Hello,
I am stumped by a problem that I thought upfront I understood. It is a generic linear modeling problem involving a specific type of heteroskedasticity; the issue isn’t specific to Stan, but I am hoping there is a way of ‘fixing’ estimation via Stan. Consider the following data generating model:
y_i=ax_i+(b_0+b_1x_i)y_i^\star
where
y_i^\star=hG_i+e\epsilon_i.
We assume that y^\star has unit variance via the assumptions that e=\sqrt{1-h^2} and that \epsilon is (unobserved) white noise with unit variance. Expanding, we have
y_i=ax_i + b_0 h G_i + + b_1 h x_i G_i + b_0 e \epsilon_i + b_1 e x_i \epsilon_i.
We can replace the products of coefficients and rewrite this as:
y_i=ax_i+\pi_0 G_i+\pi_1 G_i x_i +\lambda_0 \epsilon_i+\lambda_1 x_i \epsilon_i.

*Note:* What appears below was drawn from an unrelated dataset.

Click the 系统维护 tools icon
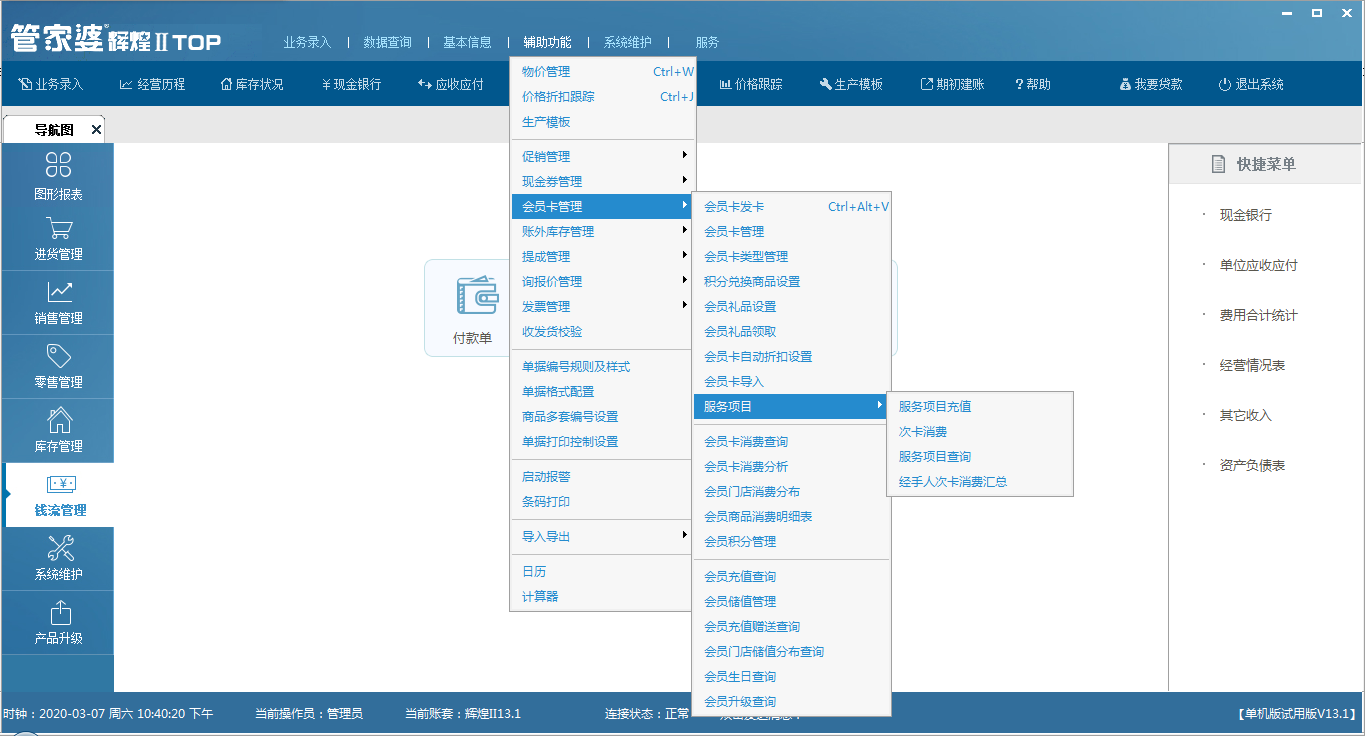Screen dimensions: 1365x736 pyautogui.click(x=58, y=548)
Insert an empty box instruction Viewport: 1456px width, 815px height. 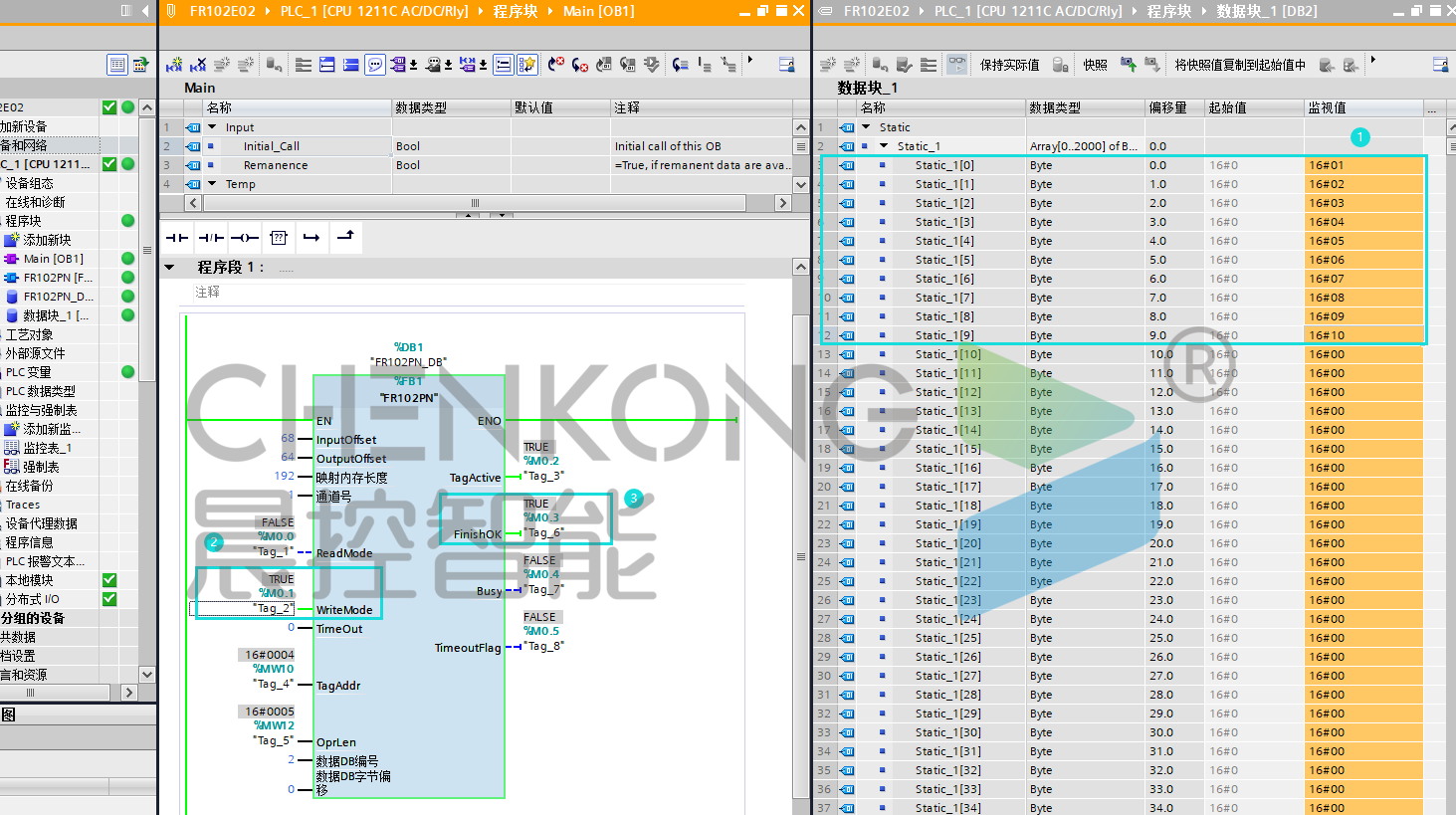(x=279, y=238)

Estimation should be fairly straightforwardly (or so I thought) as
E(y_i)=ax_i+\pi_0 G_i+\pi_1 G_i x_i
since E(\epsilon)=0 and
V(y_i)=V((\lambda_0+\lambda_1 x_i)\epsilon)=(\lambda_0+\lambda_1 x_i)^2
since \epsilon has unit variance.
We implement in stan (via rstan) as:
stanmodelcode <- "
data {
int<lower=0> N;
real y[N];
real g[N];
real x[N];
}
parameters {
real a;
real pi0;
real pi1;
real lambda0;
real lambda1;
}
transformed parameters {
vector[N] mu;
vector[N] sigma;
for (i in 1:N) mu[i]=a*x[i]+pi0*g[i]+pi1*x[i]*g[i];
for (i in 1:N) sigma[i]=(lambda0+lambda1*x[i]);
}
model {
for (i in 1:N) y[i] ~ normal(mu[i],sigma[i]);
a ~ normal(0,10);
pi0 ~ normal(0,10);
pi1 ~ normal(0,10);
lambda0 ~ normal(0,10);
lambda1 ~ normal(0,10);
}
"
We take G to be standard normal. The issue has to do with the distribution of x. If x is drawn from a uniform distribution, all is well (focusing on recovery of \pi_1 and \lambda_1 parameters). An illustration:
library(rstan)
sm<-stan_model(model_code=stanmodelcode,model_name='het_weirdness')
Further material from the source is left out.